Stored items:
┌──

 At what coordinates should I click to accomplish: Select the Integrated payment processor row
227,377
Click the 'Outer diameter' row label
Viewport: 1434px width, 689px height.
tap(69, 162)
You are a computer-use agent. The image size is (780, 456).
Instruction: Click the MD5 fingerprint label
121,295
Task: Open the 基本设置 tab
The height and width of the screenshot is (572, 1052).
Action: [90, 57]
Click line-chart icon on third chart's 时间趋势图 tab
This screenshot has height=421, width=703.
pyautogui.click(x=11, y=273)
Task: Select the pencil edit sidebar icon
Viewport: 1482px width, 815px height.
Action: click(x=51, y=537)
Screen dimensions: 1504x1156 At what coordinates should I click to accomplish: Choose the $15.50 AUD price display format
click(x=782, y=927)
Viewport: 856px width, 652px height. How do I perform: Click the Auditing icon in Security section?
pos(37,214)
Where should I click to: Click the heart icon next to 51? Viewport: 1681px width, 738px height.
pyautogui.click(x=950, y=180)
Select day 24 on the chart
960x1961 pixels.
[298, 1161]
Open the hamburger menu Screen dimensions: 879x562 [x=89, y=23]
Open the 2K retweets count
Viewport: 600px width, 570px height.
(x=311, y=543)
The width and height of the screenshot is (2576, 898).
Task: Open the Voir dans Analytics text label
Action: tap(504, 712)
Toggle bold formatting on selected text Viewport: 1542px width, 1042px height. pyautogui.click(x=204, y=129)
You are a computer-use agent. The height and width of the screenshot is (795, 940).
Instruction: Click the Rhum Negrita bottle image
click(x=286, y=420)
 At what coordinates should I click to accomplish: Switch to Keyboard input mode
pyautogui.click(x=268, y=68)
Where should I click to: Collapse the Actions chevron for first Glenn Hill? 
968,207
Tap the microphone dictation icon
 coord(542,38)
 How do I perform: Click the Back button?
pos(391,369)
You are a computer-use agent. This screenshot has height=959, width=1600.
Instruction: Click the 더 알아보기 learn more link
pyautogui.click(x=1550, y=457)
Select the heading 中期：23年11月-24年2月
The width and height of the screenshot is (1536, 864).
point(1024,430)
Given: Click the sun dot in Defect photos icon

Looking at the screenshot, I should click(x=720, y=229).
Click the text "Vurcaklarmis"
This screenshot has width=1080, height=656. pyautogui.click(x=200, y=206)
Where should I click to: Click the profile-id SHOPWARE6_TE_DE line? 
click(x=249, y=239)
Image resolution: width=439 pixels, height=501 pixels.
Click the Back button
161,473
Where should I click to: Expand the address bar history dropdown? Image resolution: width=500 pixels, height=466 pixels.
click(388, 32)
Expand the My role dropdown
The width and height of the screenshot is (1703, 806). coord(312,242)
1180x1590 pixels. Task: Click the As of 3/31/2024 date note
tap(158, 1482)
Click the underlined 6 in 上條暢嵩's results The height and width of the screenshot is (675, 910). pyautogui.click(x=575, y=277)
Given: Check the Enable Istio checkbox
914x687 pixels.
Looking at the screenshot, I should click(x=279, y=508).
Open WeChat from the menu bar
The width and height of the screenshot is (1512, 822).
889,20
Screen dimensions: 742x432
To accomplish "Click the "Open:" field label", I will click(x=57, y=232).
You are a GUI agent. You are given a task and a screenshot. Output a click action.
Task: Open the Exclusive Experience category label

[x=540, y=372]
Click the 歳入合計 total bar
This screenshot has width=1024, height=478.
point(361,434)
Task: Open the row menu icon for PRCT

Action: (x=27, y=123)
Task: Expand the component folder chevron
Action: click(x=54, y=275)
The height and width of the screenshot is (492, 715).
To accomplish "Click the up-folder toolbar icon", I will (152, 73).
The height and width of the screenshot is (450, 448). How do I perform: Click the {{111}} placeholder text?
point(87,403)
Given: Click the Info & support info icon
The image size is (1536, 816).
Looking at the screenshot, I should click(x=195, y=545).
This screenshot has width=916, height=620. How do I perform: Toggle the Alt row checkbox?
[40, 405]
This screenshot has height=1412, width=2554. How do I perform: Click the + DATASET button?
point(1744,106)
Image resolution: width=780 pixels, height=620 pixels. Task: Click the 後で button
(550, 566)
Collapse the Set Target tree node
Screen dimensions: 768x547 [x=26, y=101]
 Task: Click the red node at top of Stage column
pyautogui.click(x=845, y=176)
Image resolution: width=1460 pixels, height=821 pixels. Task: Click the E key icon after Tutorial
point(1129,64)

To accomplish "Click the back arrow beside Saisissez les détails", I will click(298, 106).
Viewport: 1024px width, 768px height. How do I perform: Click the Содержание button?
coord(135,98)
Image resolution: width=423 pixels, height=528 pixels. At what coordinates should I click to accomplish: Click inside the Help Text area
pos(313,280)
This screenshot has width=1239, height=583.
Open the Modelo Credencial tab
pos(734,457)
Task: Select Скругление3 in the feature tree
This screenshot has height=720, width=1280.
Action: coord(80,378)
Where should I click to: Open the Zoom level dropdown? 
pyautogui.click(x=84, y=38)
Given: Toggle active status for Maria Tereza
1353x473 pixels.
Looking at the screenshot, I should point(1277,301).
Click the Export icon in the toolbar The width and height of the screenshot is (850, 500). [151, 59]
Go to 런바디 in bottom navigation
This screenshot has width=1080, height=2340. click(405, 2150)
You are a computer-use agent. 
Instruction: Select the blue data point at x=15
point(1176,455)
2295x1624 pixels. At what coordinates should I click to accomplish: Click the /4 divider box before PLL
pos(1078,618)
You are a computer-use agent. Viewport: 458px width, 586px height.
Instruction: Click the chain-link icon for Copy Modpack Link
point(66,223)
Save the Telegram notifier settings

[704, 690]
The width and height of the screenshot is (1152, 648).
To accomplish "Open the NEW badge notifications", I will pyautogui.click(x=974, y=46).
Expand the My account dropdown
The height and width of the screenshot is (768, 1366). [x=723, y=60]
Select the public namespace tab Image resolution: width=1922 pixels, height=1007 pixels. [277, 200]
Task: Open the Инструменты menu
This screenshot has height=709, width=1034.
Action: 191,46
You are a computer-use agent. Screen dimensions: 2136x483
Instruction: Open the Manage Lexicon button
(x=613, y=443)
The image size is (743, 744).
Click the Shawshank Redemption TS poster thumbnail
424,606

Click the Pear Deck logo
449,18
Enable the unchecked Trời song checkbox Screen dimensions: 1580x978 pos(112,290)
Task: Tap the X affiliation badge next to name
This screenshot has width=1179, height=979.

└──

» **EXERCISE AIM**:
Print every record exactly, so that each word matches what is written above.

» **EXERCISE RESPONSE**:
 At what coordinates should I click to accomplish: Select the Integrated payment processor row
227,377
Click the 'Outer diameter' row label
Viewport: 1434px width, 689px height.
tap(69, 162)
You are a computer-use agent. The image size is (780, 456).
Instruction: Click the MD5 fingerprint label
121,295
Task: Open the 基本设置 tab
The height and width of the screenshot is (572, 1052).
Action: [90, 57]
Click line-chart icon on third chart's 时间趋势图 tab
This screenshot has height=421, width=703.
pyautogui.click(x=11, y=273)
Task: Select the pencil edit sidebar icon
Viewport: 1482px width, 815px height.
Action: click(x=51, y=537)
Screen dimensions: 1504x1156 At what coordinates should I click to accomplish: Choose the $15.50 AUD price display format
click(x=782, y=927)
Viewport: 856px width, 652px height. How do I perform: Click the Auditing icon in Security section?
pos(37,214)
Where should I click to: Click the heart icon next to 51? Viewport: 1681px width, 738px height.
pyautogui.click(x=950, y=180)
Select day 24 on the chart
960x1961 pixels.
[298, 1161]
Open the hamburger menu Screen dimensions: 879x562 [x=89, y=23]
Open the 2K retweets count
Viewport: 600px width, 570px height.
(x=311, y=543)
The width and height of the screenshot is (2576, 898).
Task: Open the Voir dans Analytics text label
Action: tap(504, 712)
Toggle bold formatting on selected text Viewport: 1542px width, 1042px height. pyautogui.click(x=204, y=129)
You are a computer-use agent. The height and width of the screenshot is (795, 940).
Instruction: Click the Rhum Negrita bottle image
click(x=286, y=420)
 At what coordinates should I click to accomplish: Switch to Keyboard input mode
pyautogui.click(x=268, y=68)
Where should I click to: Collapse the Actions chevron for first Glenn Hill? 
968,207
Tap the microphone dictation icon
 coord(542,38)
 How do I perform: Click the Back button?
pos(391,369)
You are a computer-use agent. This screenshot has height=959, width=1600.
Instruction: Click the 더 알아보기 learn more link
pyautogui.click(x=1550, y=457)
Select the heading 中期：23年11月-24年2月
The width and height of the screenshot is (1536, 864).
point(1024,430)
Given: Click the sun dot in Defect photos icon

Looking at the screenshot, I should click(x=720, y=229).
Click the text "Vurcaklarmis"
This screenshot has width=1080, height=656. pyautogui.click(x=200, y=206)
Where should I click to: Click the profile-id SHOPWARE6_TE_DE line? 
click(x=249, y=239)
Image resolution: width=439 pixels, height=501 pixels.
Click the Back button
161,473
Where should I click to: Expand the address bar history dropdown? Image resolution: width=500 pixels, height=466 pixels.
click(388, 32)
Expand the My role dropdown
The width and height of the screenshot is (1703, 806). coord(312,242)
1180x1590 pixels. Task: Click the As of 3/31/2024 date note
tap(158, 1482)
Click the underlined 6 in 上條暢嵩's results The height and width of the screenshot is (675, 910). pyautogui.click(x=575, y=277)
Given: Check the Enable Istio checkbox
914x687 pixels.
Looking at the screenshot, I should click(x=279, y=508).
Open WeChat from the menu bar
The width and height of the screenshot is (1512, 822).
889,20
Screen dimensions: 742x432
To accomplish "Click the "Open:" field label", I will click(x=57, y=232).
You are a GUI agent. You are given a task and a screenshot. Output a click action.
Task: Open the Exclusive Experience category label

[x=540, y=372]
Click the 歳入合計 total bar
This screenshot has width=1024, height=478.
point(361,434)
Task: Open the row menu icon for PRCT

Action: (x=27, y=123)
Task: Expand the component folder chevron
Action: click(x=54, y=275)
The height and width of the screenshot is (492, 715).
To accomplish "Click the up-folder toolbar icon", I will (152, 73).
The height and width of the screenshot is (450, 448). How do I perform: Click the {{111}} placeholder text?
point(87,403)
Given: Click the Info & support info icon
The image size is (1536, 816).
Looking at the screenshot, I should click(x=195, y=545).
This screenshot has width=916, height=620. How do I perform: Toggle the Alt row checkbox?
[40, 405]
This screenshot has height=1412, width=2554. How do I perform: Click the + DATASET button?
point(1744,106)
Image resolution: width=780 pixels, height=620 pixels. Task: Click the 後で button
(550, 566)
Collapse the Set Target tree node
Screen dimensions: 768x547 [x=26, y=101]
 Task: Click the red node at top of Stage column
pyautogui.click(x=845, y=176)
Image resolution: width=1460 pixels, height=821 pixels. Task: Click the E key icon after Tutorial
point(1129,64)

To accomplish "Click the back arrow beside Saisissez les détails", I will click(298, 106).
Viewport: 1024px width, 768px height. How do I perform: Click the Содержание button?
coord(135,98)
Image resolution: width=423 pixels, height=528 pixels. At what coordinates should I click to accomplish: Click inside the Help Text area
pos(313,280)
This screenshot has width=1239, height=583.
Open the Modelo Credencial tab
pos(734,457)
Task: Select Скругление3 in the feature tree
This screenshot has height=720, width=1280.
Action: coord(80,378)
Where should I click to: Open the Zoom level dropdown? 
pyautogui.click(x=84, y=38)
Given: Toggle active status for Maria Tereza
1353x473 pixels.
Looking at the screenshot, I should point(1277,301).
Click the Export icon in the toolbar The width and height of the screenshot is (850, 500). [151, 59]
Go to 런바디 in bottom navigation
This screenshot has width=1080, height=2340. click(405, 2150)
You are a computer-use agent. 
Instruction: Select the blue data point at x=15
point(1176,455)
2295x1624 pixels. At what coordinates should I click to accomplish: Click the /4 divider box before PLL
pos(1078,618)
You are a computer-use agent. Viewport: 458px width, 586px height.
Instruction: Click the chain-link icon for Copy Modpack Link
point(66,223)
Save the Telegram notifier settings

[704, 690]
The width and height of the screenshot is (1152, 648).
To accomplish "Open the NEW badge notifications", I will pyautogui.click(x=974, y=46).
Expand the My account dropdown
The height and width of the screenshot is (768, 1366). [x=723, y=60]
Select the public namespace tab Image resolution: width=1922 pixels, height=1007 pixels. [277, 200]
Task: Open the Инструменты menu
This screenshot has height=709, width=1034.
Action: 191,46
You are a computer-use agent. Screen dimensions: 2136x483
Instruction: Open the Manage Lexicon button
(x=613, y=443)
The image size is (743, 744).
Click the Shawshank Redemption TS poster thumbnail
424,606

Click the Pear Deck logo
449,18
Enable the unchecked Trời song checkbox Screen dimensions: 1580x978 pos(112,290)
Task: Tap the X affiliation badge next to name
This screenshot has width=1179, height=979.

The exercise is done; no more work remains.